● TASK PROMPT: From the data below, copy exactly the lines that lie between the one holding "Instruction: Click into" and the one holding "The height and width of the screenshot is (691, 1106).", including both, and nothing more.

Extracted data entries:
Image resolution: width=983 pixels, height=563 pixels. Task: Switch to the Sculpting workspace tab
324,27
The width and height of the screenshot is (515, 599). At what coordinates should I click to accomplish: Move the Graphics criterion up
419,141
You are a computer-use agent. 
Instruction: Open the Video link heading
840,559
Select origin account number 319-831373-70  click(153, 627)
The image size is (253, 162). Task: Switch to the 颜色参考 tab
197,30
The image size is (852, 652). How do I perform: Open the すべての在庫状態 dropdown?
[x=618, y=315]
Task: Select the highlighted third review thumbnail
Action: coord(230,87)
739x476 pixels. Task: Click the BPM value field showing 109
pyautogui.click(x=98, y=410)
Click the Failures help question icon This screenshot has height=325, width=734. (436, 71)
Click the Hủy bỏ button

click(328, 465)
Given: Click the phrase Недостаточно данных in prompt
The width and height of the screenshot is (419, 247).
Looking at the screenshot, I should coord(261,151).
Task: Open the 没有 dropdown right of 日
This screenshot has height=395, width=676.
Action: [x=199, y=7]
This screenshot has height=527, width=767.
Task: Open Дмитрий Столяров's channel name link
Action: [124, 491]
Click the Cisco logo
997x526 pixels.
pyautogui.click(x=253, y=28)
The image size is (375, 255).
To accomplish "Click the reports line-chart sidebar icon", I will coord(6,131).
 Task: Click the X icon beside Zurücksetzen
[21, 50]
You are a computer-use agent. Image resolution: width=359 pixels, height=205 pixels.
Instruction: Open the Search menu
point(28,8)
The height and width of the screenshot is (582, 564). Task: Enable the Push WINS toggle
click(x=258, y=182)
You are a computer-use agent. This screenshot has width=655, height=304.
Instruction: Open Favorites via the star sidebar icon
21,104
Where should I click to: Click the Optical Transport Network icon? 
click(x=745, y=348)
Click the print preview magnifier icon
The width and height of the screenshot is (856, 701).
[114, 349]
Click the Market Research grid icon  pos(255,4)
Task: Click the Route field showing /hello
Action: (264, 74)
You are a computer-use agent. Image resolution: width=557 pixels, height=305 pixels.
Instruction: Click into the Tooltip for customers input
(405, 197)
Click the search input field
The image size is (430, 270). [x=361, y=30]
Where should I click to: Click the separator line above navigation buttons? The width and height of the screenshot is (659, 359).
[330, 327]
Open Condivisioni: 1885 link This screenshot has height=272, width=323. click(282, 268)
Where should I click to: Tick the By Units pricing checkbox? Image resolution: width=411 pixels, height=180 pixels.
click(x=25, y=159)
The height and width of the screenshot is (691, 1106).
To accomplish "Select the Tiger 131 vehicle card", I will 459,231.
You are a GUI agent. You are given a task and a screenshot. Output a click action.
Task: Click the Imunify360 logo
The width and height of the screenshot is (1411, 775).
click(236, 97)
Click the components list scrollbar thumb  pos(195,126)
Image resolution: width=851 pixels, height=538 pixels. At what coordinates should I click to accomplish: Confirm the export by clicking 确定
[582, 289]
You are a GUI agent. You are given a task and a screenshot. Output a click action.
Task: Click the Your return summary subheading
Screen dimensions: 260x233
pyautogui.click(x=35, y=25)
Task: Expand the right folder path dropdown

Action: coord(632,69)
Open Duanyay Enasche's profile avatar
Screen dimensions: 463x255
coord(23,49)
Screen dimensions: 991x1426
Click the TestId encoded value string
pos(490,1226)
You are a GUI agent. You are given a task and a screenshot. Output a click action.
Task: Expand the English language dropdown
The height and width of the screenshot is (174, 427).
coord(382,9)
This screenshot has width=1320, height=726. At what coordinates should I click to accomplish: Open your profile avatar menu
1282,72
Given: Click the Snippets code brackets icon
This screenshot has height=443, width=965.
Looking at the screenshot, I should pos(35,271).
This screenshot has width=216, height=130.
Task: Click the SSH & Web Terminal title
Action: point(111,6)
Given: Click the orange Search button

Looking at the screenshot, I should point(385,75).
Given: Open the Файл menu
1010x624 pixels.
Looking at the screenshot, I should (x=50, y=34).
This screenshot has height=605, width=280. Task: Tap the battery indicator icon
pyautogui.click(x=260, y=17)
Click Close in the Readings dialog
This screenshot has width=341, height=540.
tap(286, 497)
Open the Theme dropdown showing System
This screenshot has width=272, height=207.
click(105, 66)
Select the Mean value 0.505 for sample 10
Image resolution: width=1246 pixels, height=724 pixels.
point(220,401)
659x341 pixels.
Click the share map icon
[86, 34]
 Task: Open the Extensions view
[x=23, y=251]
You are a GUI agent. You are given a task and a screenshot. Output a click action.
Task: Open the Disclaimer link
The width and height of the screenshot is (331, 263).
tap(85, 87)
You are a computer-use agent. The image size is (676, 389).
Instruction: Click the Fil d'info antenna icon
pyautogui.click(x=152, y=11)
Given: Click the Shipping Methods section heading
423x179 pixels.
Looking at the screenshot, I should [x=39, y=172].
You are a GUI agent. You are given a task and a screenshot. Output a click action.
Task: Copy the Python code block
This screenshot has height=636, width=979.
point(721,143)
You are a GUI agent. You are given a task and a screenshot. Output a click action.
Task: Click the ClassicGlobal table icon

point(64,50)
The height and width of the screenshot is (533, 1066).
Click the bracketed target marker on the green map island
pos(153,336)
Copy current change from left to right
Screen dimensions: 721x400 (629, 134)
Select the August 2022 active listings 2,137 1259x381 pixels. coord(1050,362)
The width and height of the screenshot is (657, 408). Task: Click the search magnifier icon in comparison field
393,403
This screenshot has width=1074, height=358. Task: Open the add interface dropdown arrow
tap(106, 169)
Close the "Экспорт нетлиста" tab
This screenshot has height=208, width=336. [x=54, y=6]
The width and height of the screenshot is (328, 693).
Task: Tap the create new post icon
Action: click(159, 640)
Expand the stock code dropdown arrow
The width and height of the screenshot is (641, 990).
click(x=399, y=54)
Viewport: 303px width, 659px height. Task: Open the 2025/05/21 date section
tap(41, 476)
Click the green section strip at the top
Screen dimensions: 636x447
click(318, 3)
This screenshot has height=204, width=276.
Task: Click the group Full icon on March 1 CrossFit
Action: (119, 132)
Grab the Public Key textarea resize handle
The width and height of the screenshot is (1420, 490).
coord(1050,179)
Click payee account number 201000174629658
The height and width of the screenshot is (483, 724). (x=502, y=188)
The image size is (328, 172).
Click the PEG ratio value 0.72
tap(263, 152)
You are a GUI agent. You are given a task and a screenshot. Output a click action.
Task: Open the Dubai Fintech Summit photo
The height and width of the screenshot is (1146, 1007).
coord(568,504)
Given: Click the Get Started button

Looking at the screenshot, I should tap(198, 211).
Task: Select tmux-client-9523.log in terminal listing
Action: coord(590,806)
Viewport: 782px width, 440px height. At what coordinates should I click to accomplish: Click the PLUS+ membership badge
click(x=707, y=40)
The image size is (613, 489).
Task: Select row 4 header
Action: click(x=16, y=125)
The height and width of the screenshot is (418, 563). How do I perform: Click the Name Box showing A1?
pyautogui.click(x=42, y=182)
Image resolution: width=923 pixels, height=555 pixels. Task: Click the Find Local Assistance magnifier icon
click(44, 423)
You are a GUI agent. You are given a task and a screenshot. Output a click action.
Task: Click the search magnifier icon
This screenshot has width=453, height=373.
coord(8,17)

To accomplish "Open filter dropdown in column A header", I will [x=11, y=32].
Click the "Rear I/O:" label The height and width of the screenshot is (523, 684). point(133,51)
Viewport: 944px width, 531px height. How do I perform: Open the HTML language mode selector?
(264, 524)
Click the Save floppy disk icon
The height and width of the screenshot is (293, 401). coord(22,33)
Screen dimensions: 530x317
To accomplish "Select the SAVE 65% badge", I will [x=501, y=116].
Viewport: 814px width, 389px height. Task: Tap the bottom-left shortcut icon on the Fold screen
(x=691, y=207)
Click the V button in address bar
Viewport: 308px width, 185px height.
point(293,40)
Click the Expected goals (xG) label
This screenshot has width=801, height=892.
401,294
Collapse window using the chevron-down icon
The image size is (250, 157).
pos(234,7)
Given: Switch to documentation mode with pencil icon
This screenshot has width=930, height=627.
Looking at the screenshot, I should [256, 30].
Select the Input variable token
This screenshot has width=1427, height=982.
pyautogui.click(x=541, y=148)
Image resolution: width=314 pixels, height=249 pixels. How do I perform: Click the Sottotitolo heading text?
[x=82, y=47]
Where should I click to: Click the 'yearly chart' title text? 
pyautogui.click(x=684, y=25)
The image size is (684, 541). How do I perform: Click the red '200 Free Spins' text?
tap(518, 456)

● RESPONSE TO THE TASK:
Instruction: Click into the Tooltip for customers input
(405, 197)
Click the search input field
The image size is (430, 270). [x=361, y=30]
Where should I click to: Click the separator line above navigation buttons? The width and height of the screenshot is (659, 359).
[330, 327]
Open Condivisioni: 1885 link This screenshot has height=272, width=323. click(282, 268)
Where should I click to: Tick the By Units pricing checkbox? Image resolution: width=411 pixels, height=180 pixels.
click(x=25, y=159)
The height and width of the screenshot is (691, 1106).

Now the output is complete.